The Ugandan parliament voted in a turbulent session on Tuesday night to pass a bill that would impose severe penalties on people who engage in homosexual relations.

The United Nations and global rights body Amnesty International on Wednesday called on Ugandan President Yoweri Museveni to reject an anti-homosexuality bill passed by parliament Tuesday night, warning that it is "a grave assault" on LGBTQ (lesbian, gay, bisexual, transgender, intersex, queer) people.

 

The Ugandan parliament voted in a turbulent session on Tuesday night to pass a bill that would impose severe penalties on people who engage in homosexual relations.

 

MPs significantly amended the original text, which provided for up to 10 years in prison for anyone engaging in homosexual acts or claiming to be LGBTQ+, in a country where homosexuality was already illegal.

 

According to RFI, the extent of the new penalties under the law was not immediately known.

 

The UN High Commissioner for Human Rights, Volker Türk, called on Museveni on Wednesday not to enact the law.

 

"The passage of this discriminatory text -probably the worst of its kind in the world-- is a deeply troubling development," he said in a statement.

 

"If signed into law by the president, (this law) will make lesbians, gays and bisexuals criminals in Uganda simply by existing (...).
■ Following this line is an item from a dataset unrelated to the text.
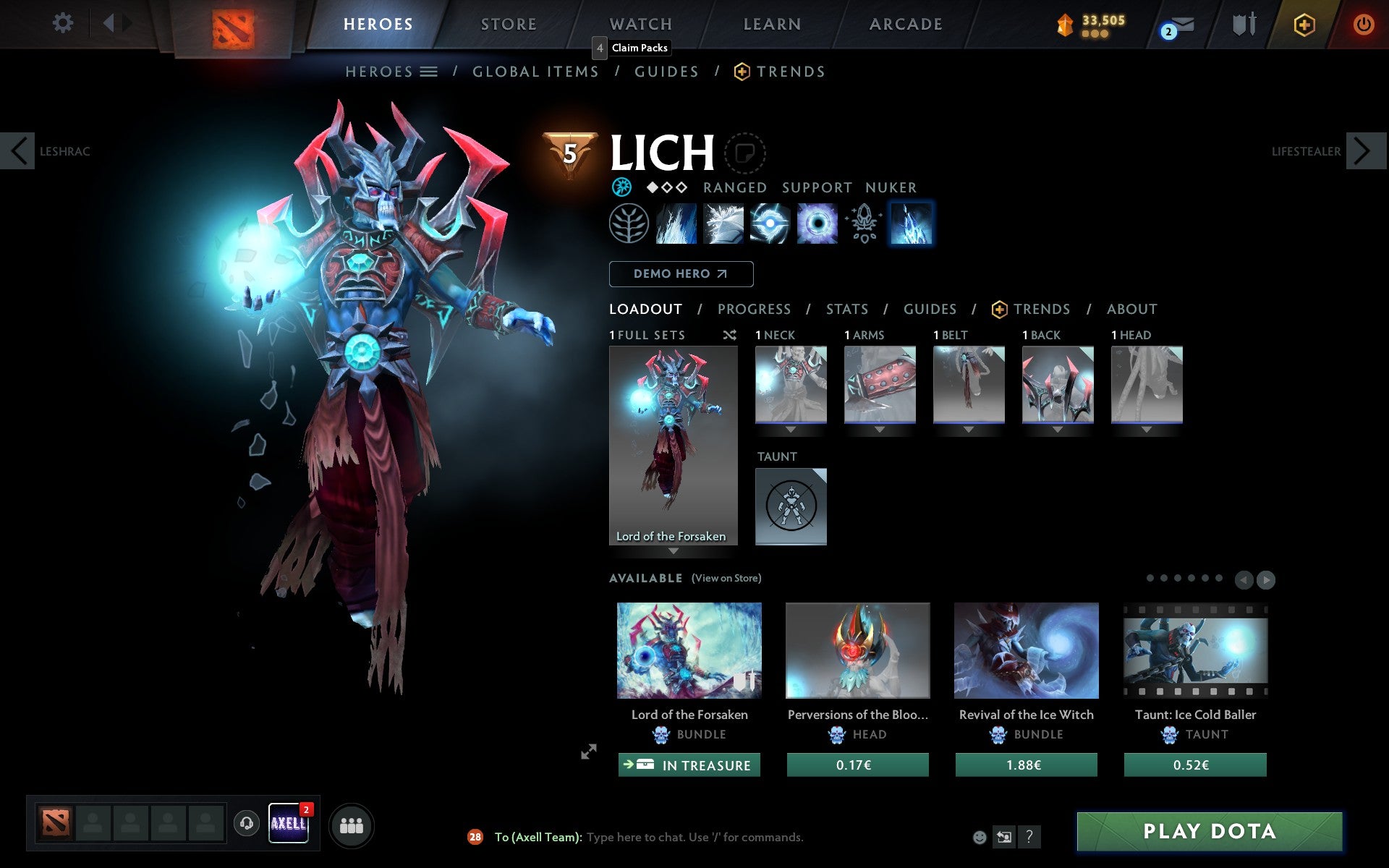The height and width of the screenshot is (868, 1389).
Task: Click the settings gear icon
Action: coord(64,23)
It could give carte blanche to the systematic violation of almost all their human rights," he added.

 

Homosexuality is already illegal in the conservative East African nation and it was not immediately clear what new penalties had been agreed.

 

"This ambiguous, vaguely worded law even criminalises those who 'promote' homosexuality," Amnesty's east and southern Africa director, Tigere Chagutah, said.

 

Lawmakers amended significant portions of the original draft legislation with all but one speaking in favour of the bill.

 

MP Fox Odoi-Oywelowo, a member of Museveni's National Resistance Movement, party who spoke against the bill, told AFP that offenders would face life imprisonment or even the death penalty for "aggravated" offences.

 

Amnesty said Museveni "must urgently veto this appalling legislation", adding that it would "institutionalise discrimination, hatred, and prejudice" against the LGBTQ community.

 

The discussion about the bill in parliament has been laced with homophobic language and Museveni himself last week referred to gay people as "these deviants".

 

Nevertheless, the 78-year-old leader has consistently signalled he does not view the issue as a priority, and would prefer to maintain good relations with Western donors and investors.

 

Uganda is notorious for its intolerance of homosexuality -- which was criminalised under colonial-era laws. But since independence from Britain in 1962 there has never been a conviction for consensual same-sex activity.

 

A court later struck down the law on a technicality, but it had already sparked international condemnation, with some Western nations freezing or redirecting millions of dollars of government aid in response.

 

Last week, police said they had arrested six men for "practising homosexuality" in the southern lakeside town of Jinja.

 

Another six men were arrested on the same charge on Sunday, according to police.